Yahoo CEO Marissa Mayer and the company's board have decided to abandon their reverse spinoff plans. Above, Mayer participates in a panel discussion at the 2015 Fortune Global Forum in San Francisco, Nov. 3, 2015. Reuters/Elijah Nouvelage

Web search pioneer Yahoo Inc. announced Wednesday that it will spin off its core business into a new company and not its 15 percent stake in Chinese e-commerce giant Alibaba Inc., which it had announced in January. This means that soon, new Yahoo will be just old Yahoo again, and that means perpetually on the block.

Here are five things to know about the reverse spinoff.

1. Why did Yahoo suddenly change course and decide not to spin off its Alibaba stake? Taxes. Since announcing the plan in January, Yahoo management had repeatedly assured shareholders that the spinoff would be tax-free. But in September the Internal Revenue Service disagreed, and Yahoo's stock price fell as investors started to factor in the tax ramifications. Since then, the stock rebounded, but market fears over a monster tax bill eventually killed the deal, as Yahoo executives acknowledged in the company's statement and on TV Wednesday.

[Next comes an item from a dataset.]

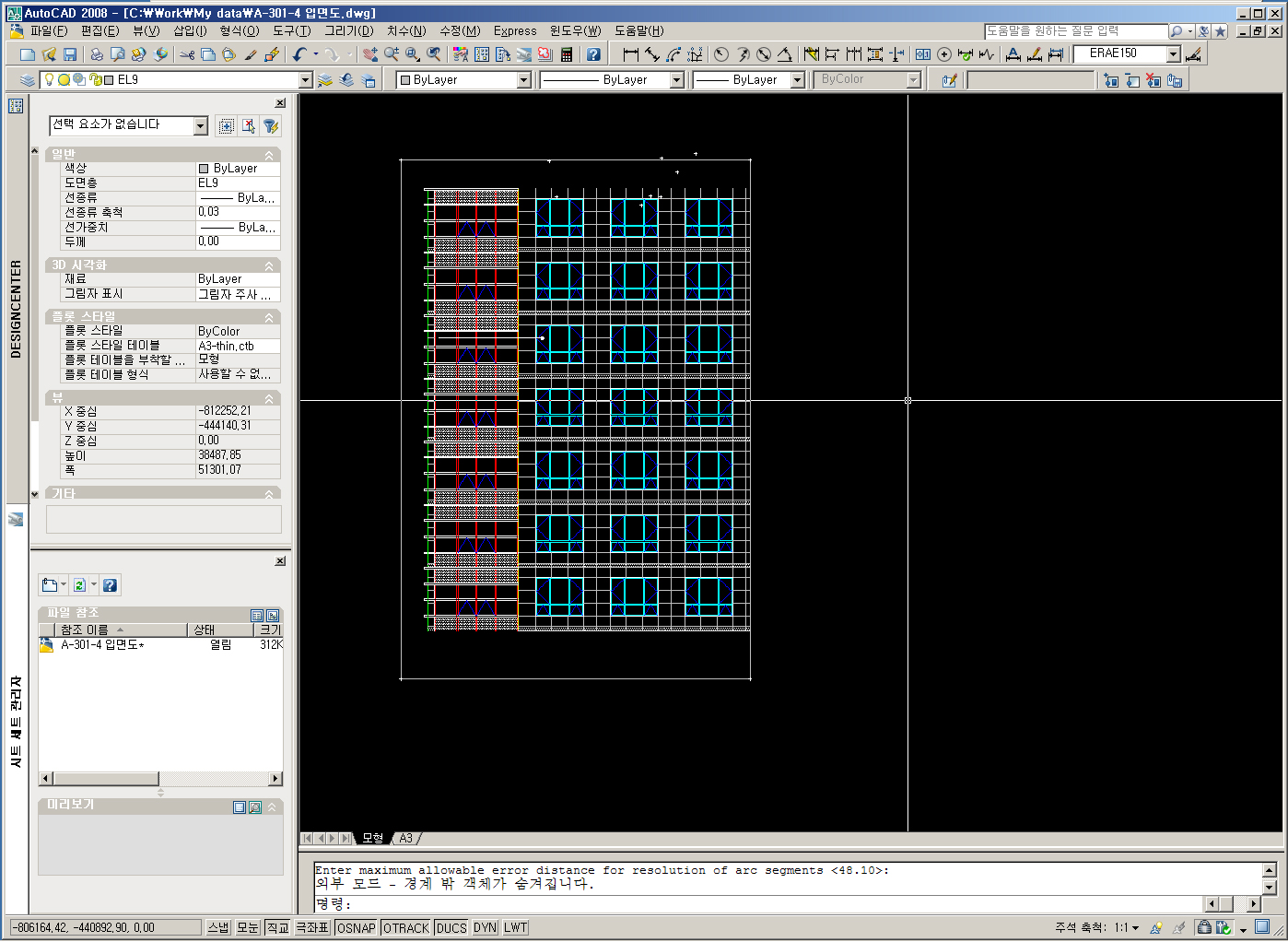
Task: Click the Undo arrow icon
Action: tap(299, 55)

"We did see indication, certainly in the market, around tax uncertainty and the duration of time it might take to get to resolution," Mayer said in a Wednesday morning CNBC interview. "Given that, we feel it's prudent at this time to look at alternatives like the reverse spin."

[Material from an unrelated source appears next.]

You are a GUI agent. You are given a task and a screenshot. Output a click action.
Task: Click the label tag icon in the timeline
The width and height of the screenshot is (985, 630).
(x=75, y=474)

2. What is a reverse spinoff, anyway? A classic spinoff is when a public company splits off one of its auxiliary business units into a new, separate public company whose shares are distributed proportionally to the original company's stockholders. That was Yahoo's initial plan for its Alibaba holdings. A reverse spinoff is essentially the same process, but with the core company being transferred to the new entity.

3. Wall Street values Yahoo's core Internet businesses at close to zero. Does this mean it's worthless? No, not by a long shot. Yahoo's core business, which includes search, Yahoo Mail, Yahoo Sports and Tumblr, generates about $1 billion in earnings before interest, taxes, depreciation and amortization, or EBITDA, a popular metric used to value companies. It also has about a billion monthly users. There's also the fact that the sum-of-its parts valuation doesn't include a discount for any taxes Yahoo might have to pay in selling its stakes in Alibaba and Yahoo Japan, a joint venture with Japanese conglomerate SoftBank. Starboard Value, a hedge fund that agitated for Yahoo to sell its core business, calculated that Yahoo's core business is valued at what it called a "meager" two times EBITDA, even after subtracting the maximum potential tax liability for selling off Alibaba and Yahoo Japan. Analysts surveyed by the New York Times estimate the core business of Yahoo is worth somewhere between $3 billion and $8 billion. However, Mayer and Webb told CNBC they're not considering selling off Yahoo's core Internet businesses, including its search, mail and the Tumblr blogging platform.

4. Who might be interested in picking up "old Yahoo" if the company changes its mind? Media and telecom companies and private equity firms. Verizon bought AOL for $4.4 billion earlier this year, proving there's a market for legacy web companies with content and online advertising technologies. Like AOL, Yahoo has both of these and a lot more users. Verizon and IAC/InterActive Corp. are said to be considering a bid on Yahoo, and given the cash Yahoo generates it's a natural deal for private equity, particularly if they can get it for a low multiple of earnings. Yahoo has a massive head count and generous employee compensation, two things private equity firms tend to chop.

5. What's going to be left after the reverse spinoff, and when will it be completed? Just Yahoo's stakes in Alibaba and Yahoo Japan. Yahoo will transform from one of the iconic early Silicon Valley companies into a holding company for Asian investments. In its announcement, Yahoo said it expects the deal to take a year or more to complete, due to the need to prepare audited financial statements, and get approval from shareholders, regulators and third parties. A simple sale of Yahoo's core business would take substantially less time, but as of today, that's not in the cards.